Waiver of Defenses in Guaranty Prevented Guarantor From Asserting Affirmative Defenses to Guaranty's Enforcement
John Lundin
Trusted business advisor and litigator; authority on practice in the New York State courts, and, in particular, the Commercial Division.
In the past week, Schlam Stone & Dolan LLP's Commercial Division Blog has posted on a number of issues, including the March 31, 2021, decision by the Second Department in Capital One Taxi Medallion Fin. v. JEB Mgt. Corp., 2021 NY Slip Op. 01960, holding that the waiver of defenses in a guaranty prevented the guarantor from asserting affirmative defenses to the guaranty's enforcement, explaining:
On a motion for summary judgment to enforce a written guaranty, all that the creditor need prove is an absolute and unconditional guaranty, the underlying debt, and the guarantor's failure to perform under the guaranty. Here, the plaintiff established its prima facie entitlement to judgment as a matter of law through its submission of the loan agreements, the guaranties, and evidence that the defendant failed to make payment in accordance with the terms of those instruments. Once the plaintiff establishes, prima facie, its entitlement to judgment as a matter of law, the burden shifts to the defendant to establish, by admissible evidence, the existence of a triable issue with respect to a bona fide defense.

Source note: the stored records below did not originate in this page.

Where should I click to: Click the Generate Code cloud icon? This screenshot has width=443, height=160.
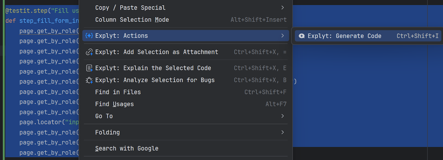coord(302,36)
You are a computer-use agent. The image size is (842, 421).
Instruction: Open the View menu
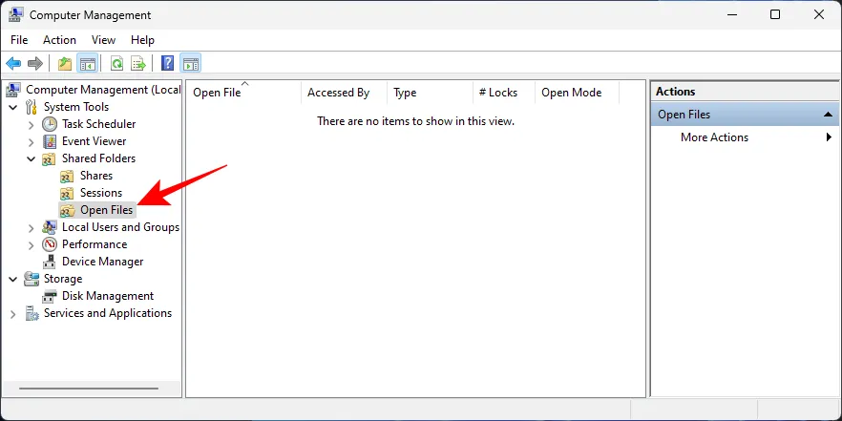click(x=103, y=40)
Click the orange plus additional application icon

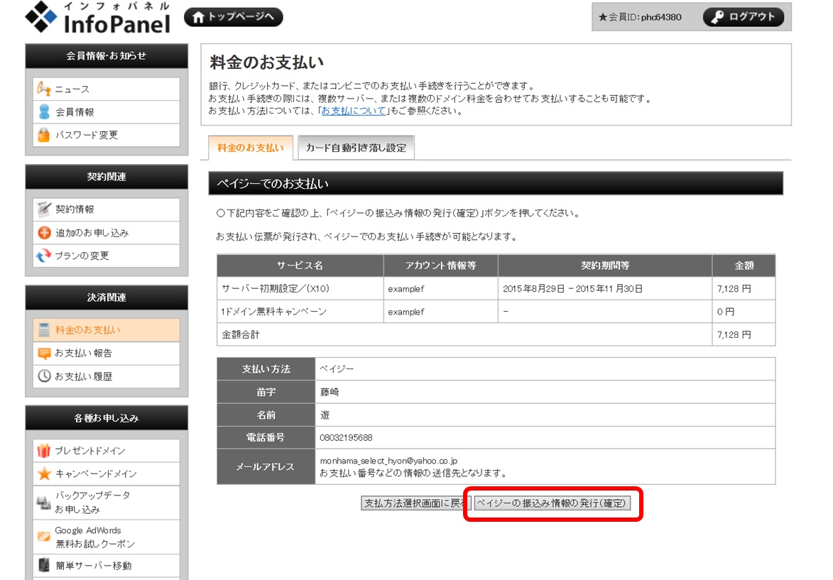pos(44,232)
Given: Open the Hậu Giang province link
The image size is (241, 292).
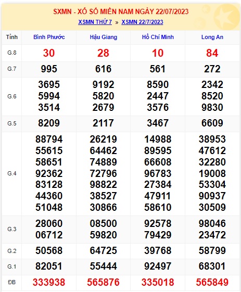Looking at the screenshot, I should coord(104,37).
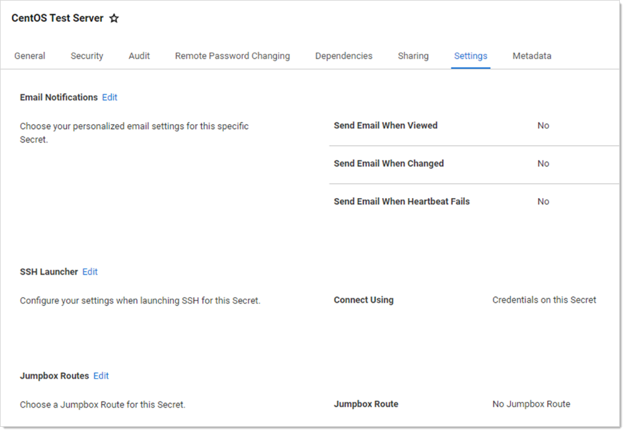The height and width of the screenshot is (432, 625).
Task: Select the Send Email When Changed row
Action: pos(389,164)
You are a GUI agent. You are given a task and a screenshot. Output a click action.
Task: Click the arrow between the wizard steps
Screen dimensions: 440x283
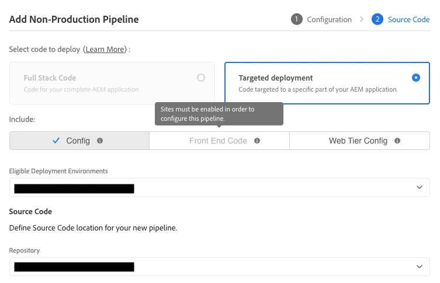(362, 19)
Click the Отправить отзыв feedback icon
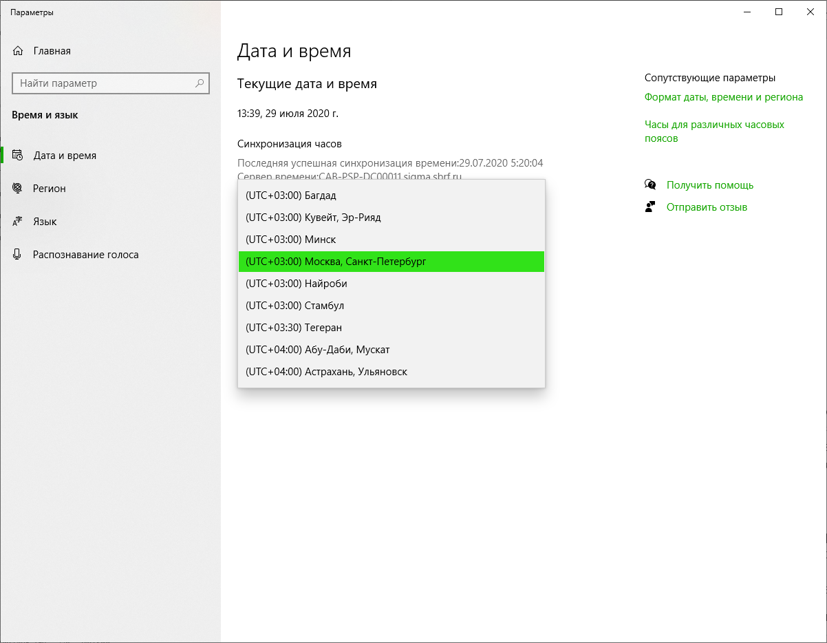827x643 pixels. pos(650,207)
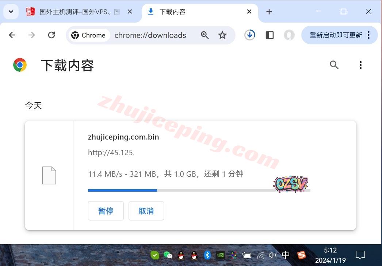382x266 pixels.
Task: Click 重新启动即可更新 update button
Action: pyautogui.click(x=336, y=35)
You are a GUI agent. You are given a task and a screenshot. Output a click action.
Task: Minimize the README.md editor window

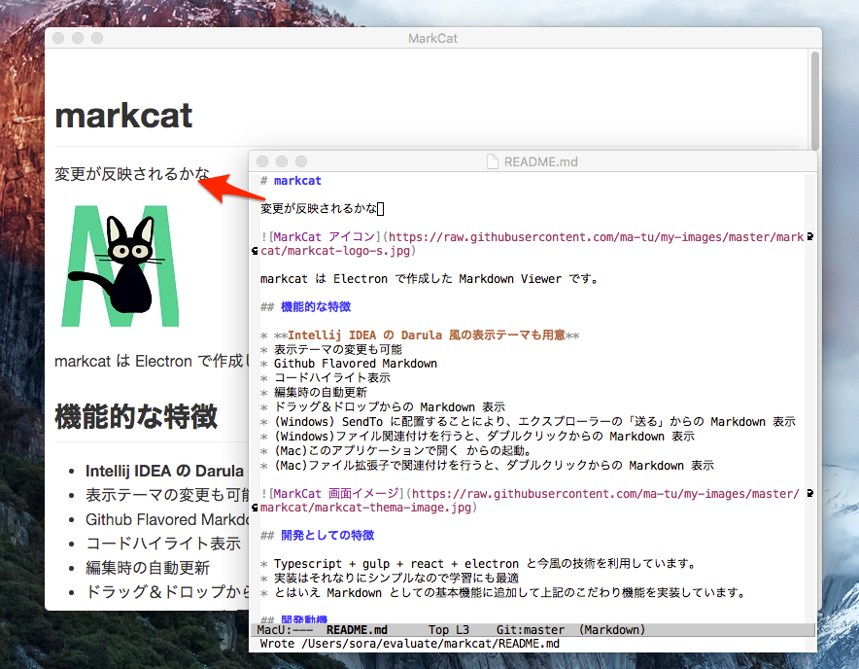click(282, 161)

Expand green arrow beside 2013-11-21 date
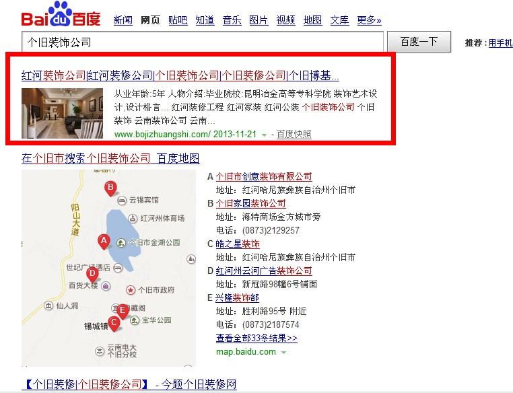(x=264, y=135)
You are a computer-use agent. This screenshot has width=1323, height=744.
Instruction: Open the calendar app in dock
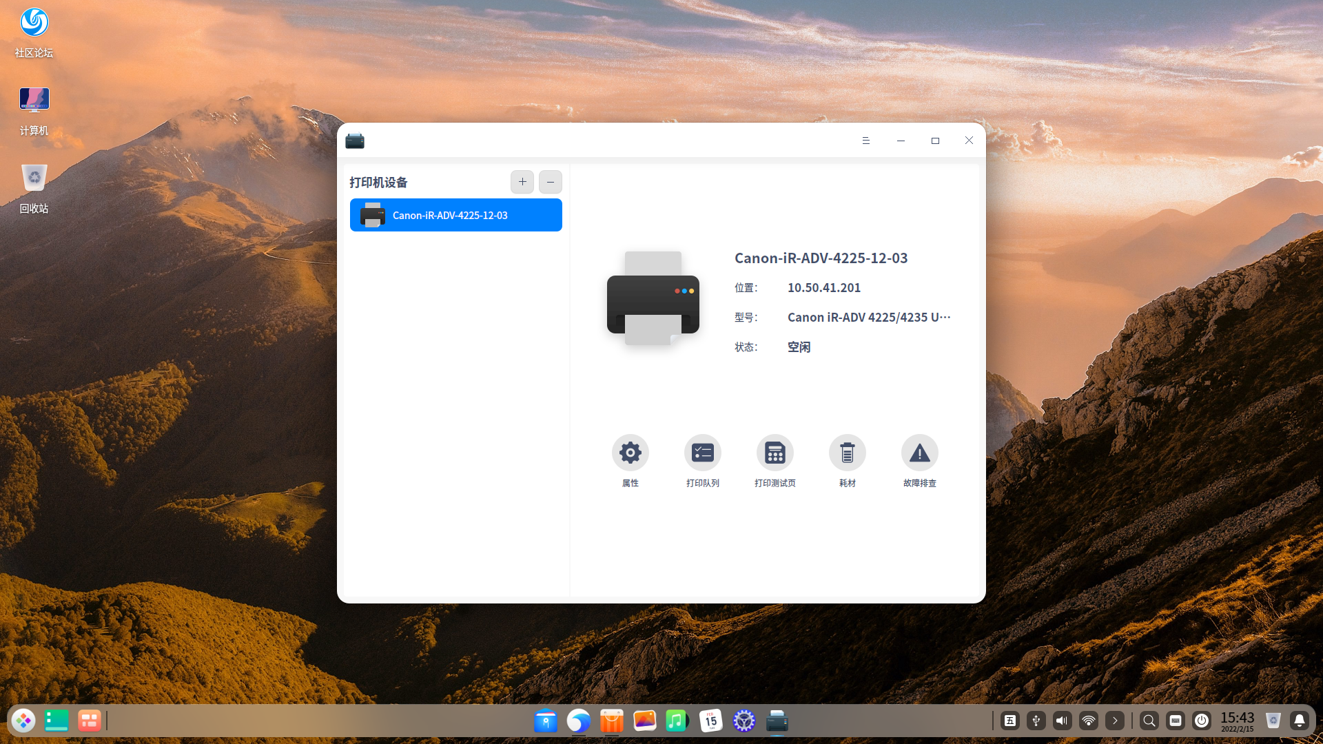(710, 721)
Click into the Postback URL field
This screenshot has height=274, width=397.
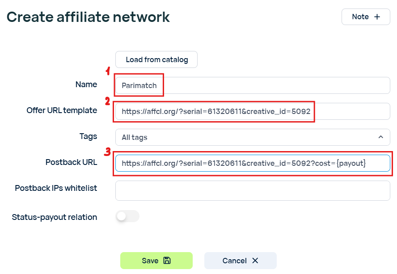click(x=253, y=163)
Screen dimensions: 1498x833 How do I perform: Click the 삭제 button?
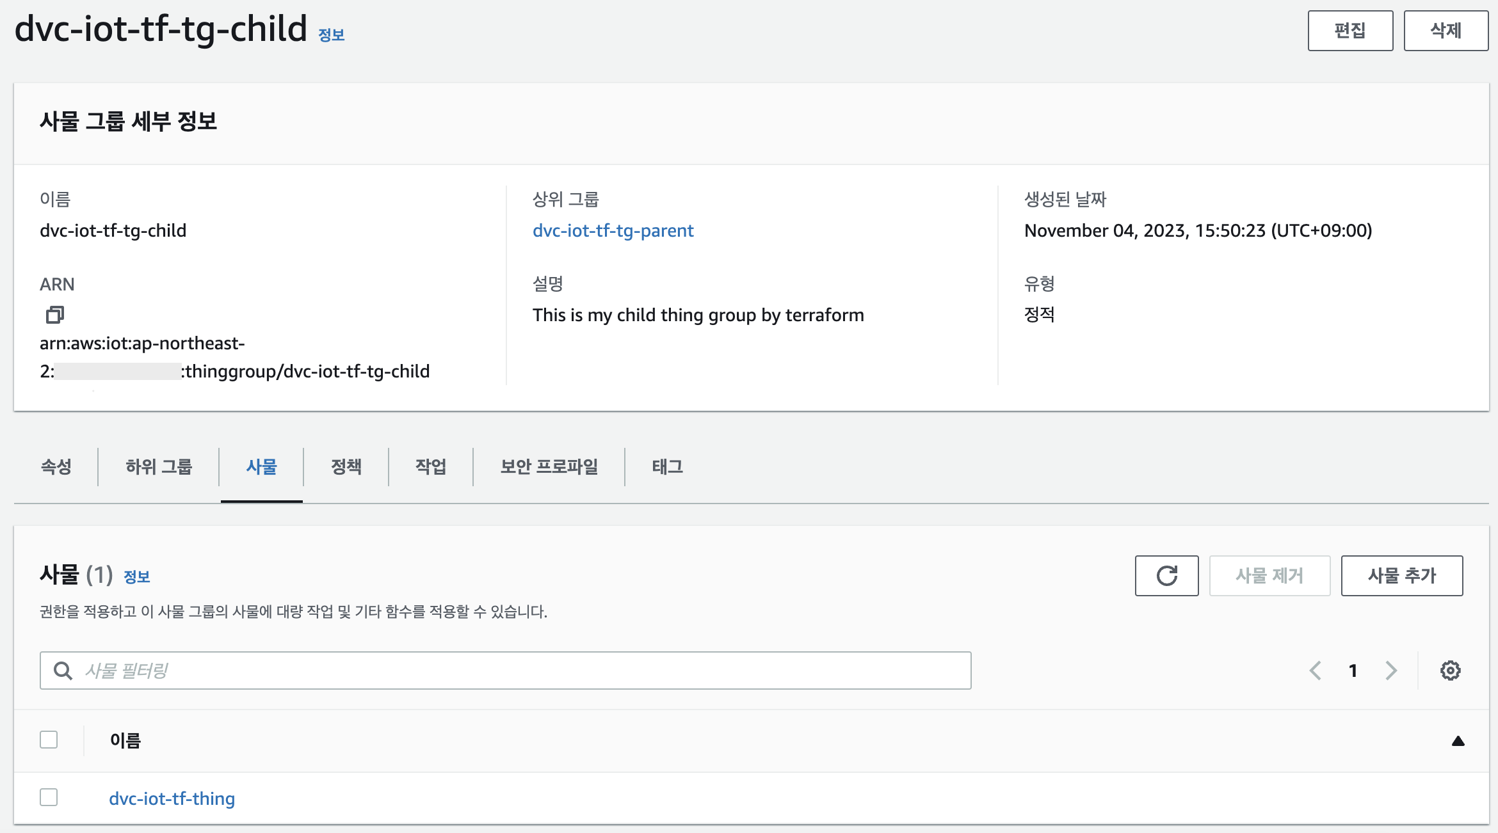pyautogui.click(x=1446, y=31)
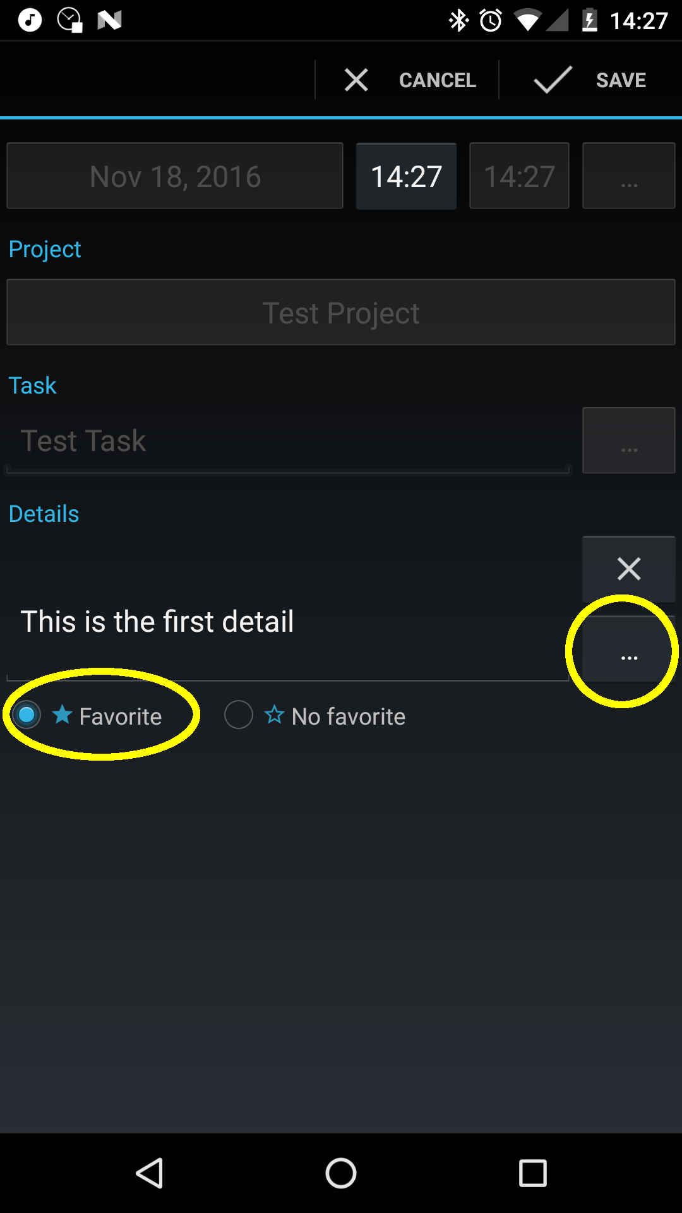Screen dimensions: 682x1213
Task: Tap the filled star beside Favorite
Action: click(x=62, y=715)
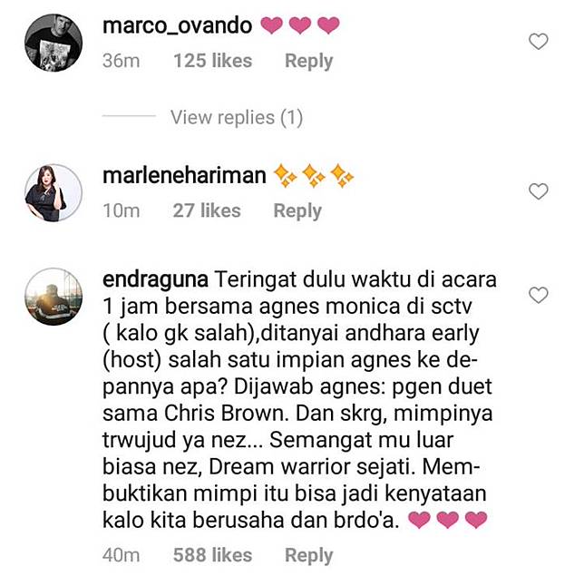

The Supreme Court properly determined that the defendant waived the defenses to the enforcement of the guaranties. The guaranties contained an absolute, continuing and unconditioned guaranty of payment in which the defendant agreed to remain liable even where he would otherwise be entitled to an equitable or legal discharge of his obligations. Moreover, the guaranties provided that the defendant would remain liable for Obligations of Borrower created or arising before termination and all renewals extensions, refinancings and other Liablities arising out of same. By their terms, the guaranties were absolute and unconditional and foreclosed the defendant from raising the defenses of collusion and fraudulent inducement. In any event, the defendant failed to demonstrate the existence of a triable issue with respect to these defenses.
(Internal quotations and citations omitted).
Other posts included:
On April 1, 2021, the First Department issued a decision in Boesky v. Levine, 2021 NY Slip Op. 02059, holding that the continuous representation doctrine saved a legal malpractice claim from being time-barred.
On April 1, 2021, the First Department issued a decision in Kim v. Francis, 2021 NY Slip Op. 02072, dismissing an appeal for failure to provide proof of service of the record and appeal brief.
On April 1, 2021, the First Department issued a decision in Levin v. Salvini, 2021 NY Slip Op. 02074, holding that incidental beneficiaries to a contract cannot bring third-party beneficiary claims.
On April 13, 2021, the First Department issued a decision in Atsco Footwear Holdings, LLC v. KBG, LLC, 2021 NY Slip Op. 02235, holding that an account stated defense defeated a claim based on the alleged miscalculation of payments.